Louisiana Retailers Struggling

The fuel business is slowing down at gas stations and convenience stores throughout Louisiana, but a constant flow of vehicles stops at a Murphy Oil USA station outside local Wal-Marts.

The lure is gas as low as $1.48 a gallon. By contrast, the starting price at the Gator Stop convenience store and an independent Shell ETD convenience store is $1.54, the Associated Press reported.

"They're selling below what we pay," said Pete Schefferstein, manager at Gator Stop. He and other retailers claim Wal-Mart's price structure is aimed at eliminating competition, an allegation the retailer and Murphy deny.

Similar battles are being fought from coast to coast. The hundreds of stations outside Wal-Marts and their Sam's Club warehouse sister stores aren't the only target. Supermarket chains, including Albertson's Inc., Costco Wholesale Corp., Stop and Shop Supermarket Co. and Safeway Inc., are also putting up pumps.

Kevin Stetler, who operates University Exxon in Shreveport, La., claimed the Murphy USA station at the Wal-Mart next door has cut his gasoline business from 150,000 gallons to 100,000 gallons a month. "I would really like to see better pricing by these people," he said. "But it's free enterprise. If you want to buy it and give it away, it's your right."

But that's not necessarily so in Louisiana, according to the AP, where the state's unfair sales law clearly bans such tactics.

The state law reads "No retailer or wholesaler shall advertise, offer to sell, or sell at retail any item of merchandise at less than cost." But that law could be changing - a bill allowing stations to set gas prices as low as they want recently passed the state Senate by a wide margin.

The current state law sets minimum markups by retailers, but it does not mention manufacturers selling directly to the public.
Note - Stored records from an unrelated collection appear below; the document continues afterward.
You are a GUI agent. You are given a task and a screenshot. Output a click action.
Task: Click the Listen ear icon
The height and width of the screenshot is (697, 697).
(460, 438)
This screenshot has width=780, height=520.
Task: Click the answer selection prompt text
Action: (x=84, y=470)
That omission could provide cover to Murphy USA, which owns and runs the Wal-Mart stations from the East Coast to Texas. In the Far West, Tesoro Petroleum Co. has a similar arrangement under the Mirastar brand name.

"We do not predatory-price. We do not use gasoline as a loss leader. This is what we do - making a living off it," Charles Ganus, senior vice president for marketing at Murphy USA, told the AP. However, predatory-pricing lawsuits are pending against Murphy in Florida, Oklahoma and Louisiana.

Part of the reason Murphy can sell so low is that its operation is almost entirely at the self-serve pumps, Ganus said. "We have a low-cost operation, not a big ole huge operation with a big ole huge (convenience) store."

All told, Wal-Mart Stores Inc. has 460 stations - 103 Sam's Club, 39 Mirastar and 318 Murphy - and more under construction and planned, the report said.